Screen-element location records
• • • • • • •
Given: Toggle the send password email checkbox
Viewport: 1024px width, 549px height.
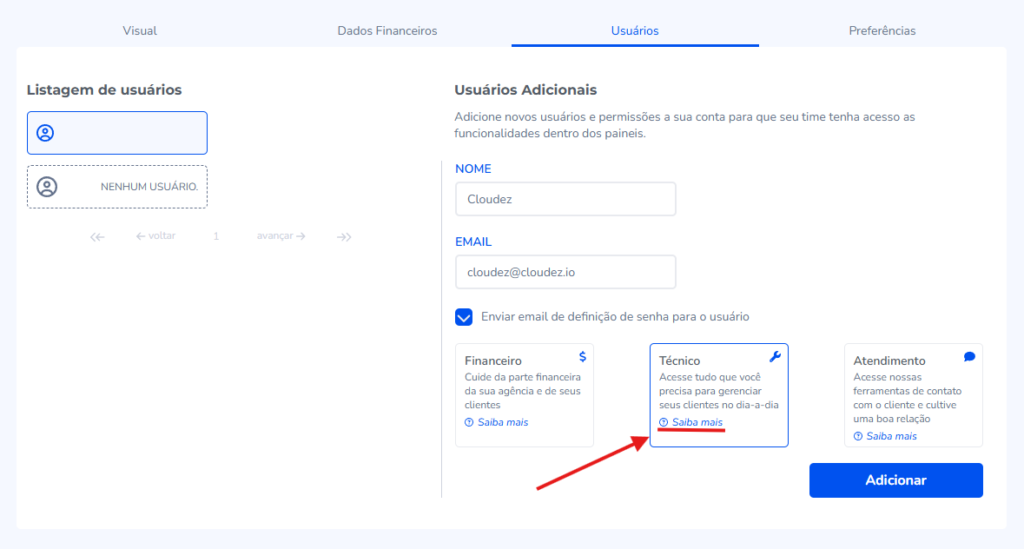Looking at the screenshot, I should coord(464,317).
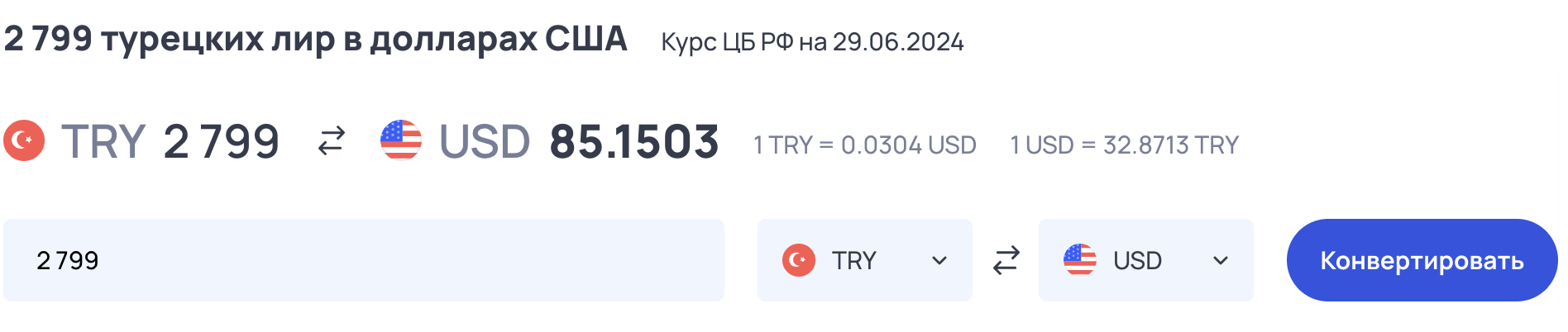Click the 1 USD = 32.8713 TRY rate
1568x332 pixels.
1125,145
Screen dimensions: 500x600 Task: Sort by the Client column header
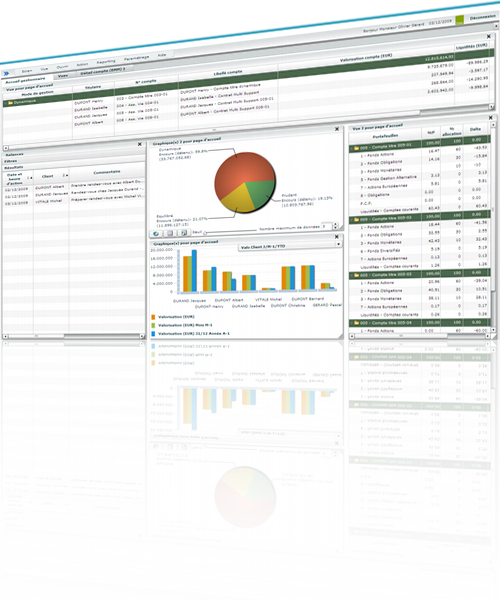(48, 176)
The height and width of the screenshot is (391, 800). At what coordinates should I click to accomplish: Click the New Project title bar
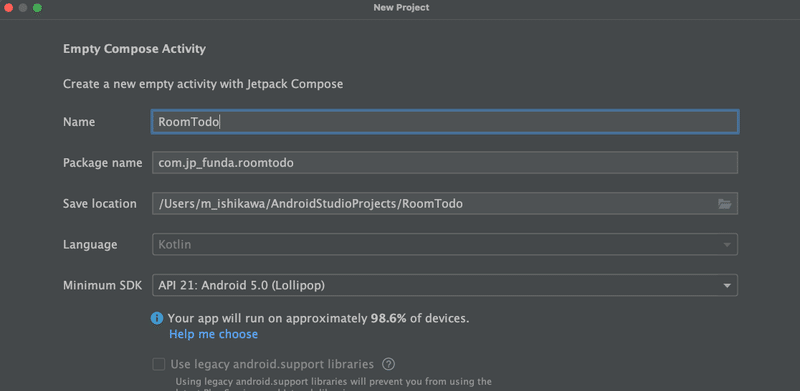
• • • • • • •
- TASK: Recast every line of the rows as a JSON list of strings, one string per line, skipping blank lines. Omit the pictures from your answer.

- FULL OUTPUT:
[
  "Given: Toggle the send password email checkbox",
  "Viewport: 1024px width, 549px height.",
  "Looking at the screenshot, I should coord(464,317).",
  "Click the 1 USD = 32.8713 TRY rate",
  "1568x332 pixels.",
  "1125,145",
  "Screen dimensions: 500x600 Task: Sort by the Client column header",
  "(48, 176)",
  "The height and width of the screenshot is (391, 800). At what coordinates should I click to accomplish: Click the New Project title bar"
]